Je secoue la tête, refusant de partir.

« Non, Sorel. Je t'aime, et je ne te laisserai pas seule avec tout cela. Peu importe ce que tu as fait, je suis là pour toi. »

Sorel me regarde, le visage sombre.

« Tu ne comprends pas, Lindsay. Ce n'est pas juste. Tu ne mérites pas de porter le poids de toutes les mauvaises choses que j'ai faite. »

« Je refuse de partir, » insisté-je, la voix ferme. « Nous avons passé un bon moment aujourd'hui. Nous avons fait l'amour, nous avons partagé des moments intimes. Tu m'as dit que tu m'aimais. C'était bien et ce, même si Sharon est venue tout gâcher... Je suis là pour toi, quoi qu'il arrive. »

Sorel semble hésiter, puis elle appelle Alexei qui se précipite rapidement dans la pièce.

« Raccompagne Lindsay chez elle, » dit-elle, sa voix basse mais autoritaire. « Demande aussi à Tony de rester à proximité au cas où Edward reviendrait. »

Je sens les larmes me monter aux yeux.

« Je ne suis pas une gamine, tu ne peux pas m'envoyer au coin quand tu en as envie. »

« Non mais je suis chez moi.

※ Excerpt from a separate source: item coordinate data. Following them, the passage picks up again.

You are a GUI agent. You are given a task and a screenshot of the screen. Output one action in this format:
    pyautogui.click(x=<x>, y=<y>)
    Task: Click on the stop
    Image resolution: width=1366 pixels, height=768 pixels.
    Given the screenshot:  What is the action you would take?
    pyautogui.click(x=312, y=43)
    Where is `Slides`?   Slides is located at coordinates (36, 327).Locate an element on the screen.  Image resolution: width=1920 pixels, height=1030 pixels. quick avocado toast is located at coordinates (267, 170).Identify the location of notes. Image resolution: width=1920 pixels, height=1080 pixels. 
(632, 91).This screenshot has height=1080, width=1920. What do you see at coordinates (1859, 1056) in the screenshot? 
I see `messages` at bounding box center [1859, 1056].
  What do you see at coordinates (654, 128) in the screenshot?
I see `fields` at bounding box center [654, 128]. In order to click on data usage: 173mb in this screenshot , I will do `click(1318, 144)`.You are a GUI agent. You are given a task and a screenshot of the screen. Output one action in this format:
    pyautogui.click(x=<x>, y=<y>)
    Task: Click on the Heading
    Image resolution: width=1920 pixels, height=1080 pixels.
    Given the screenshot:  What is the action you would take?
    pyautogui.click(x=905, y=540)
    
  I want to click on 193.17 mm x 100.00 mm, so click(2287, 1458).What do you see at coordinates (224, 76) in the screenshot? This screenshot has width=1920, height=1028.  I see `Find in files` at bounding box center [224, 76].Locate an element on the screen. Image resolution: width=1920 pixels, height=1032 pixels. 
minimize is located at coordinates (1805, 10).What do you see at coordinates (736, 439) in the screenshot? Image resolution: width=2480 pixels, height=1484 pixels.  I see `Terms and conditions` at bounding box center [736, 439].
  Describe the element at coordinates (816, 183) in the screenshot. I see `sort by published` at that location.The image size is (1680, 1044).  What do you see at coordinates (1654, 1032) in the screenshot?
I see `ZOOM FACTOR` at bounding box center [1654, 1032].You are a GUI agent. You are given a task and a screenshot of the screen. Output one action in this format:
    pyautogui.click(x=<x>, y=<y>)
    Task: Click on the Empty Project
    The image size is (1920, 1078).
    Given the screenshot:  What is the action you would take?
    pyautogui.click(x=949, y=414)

Par conséquent, j'ai le droit de décider de qui reste et qui part. Et là tout de suite, je veux que tu partes. »

« Purée, Sorel ! Ça aurait normalement dû nous rapprocher. Pas nous éloigner. »

« C'est pour ton bien, Lindsay. »

Elle fait un geste à Alexei, indiquant qu'il doit m'emmener.

Je sens mon cœur se briser, mais je sais que Sorel agit par peur et par culpabilité. Je me laisse donc guider vers la porte, le cœur lourd, mais résolue à revenir. Je ne peux pas abandonner Sorel, peu importe ce qu'elle a pu faire avant.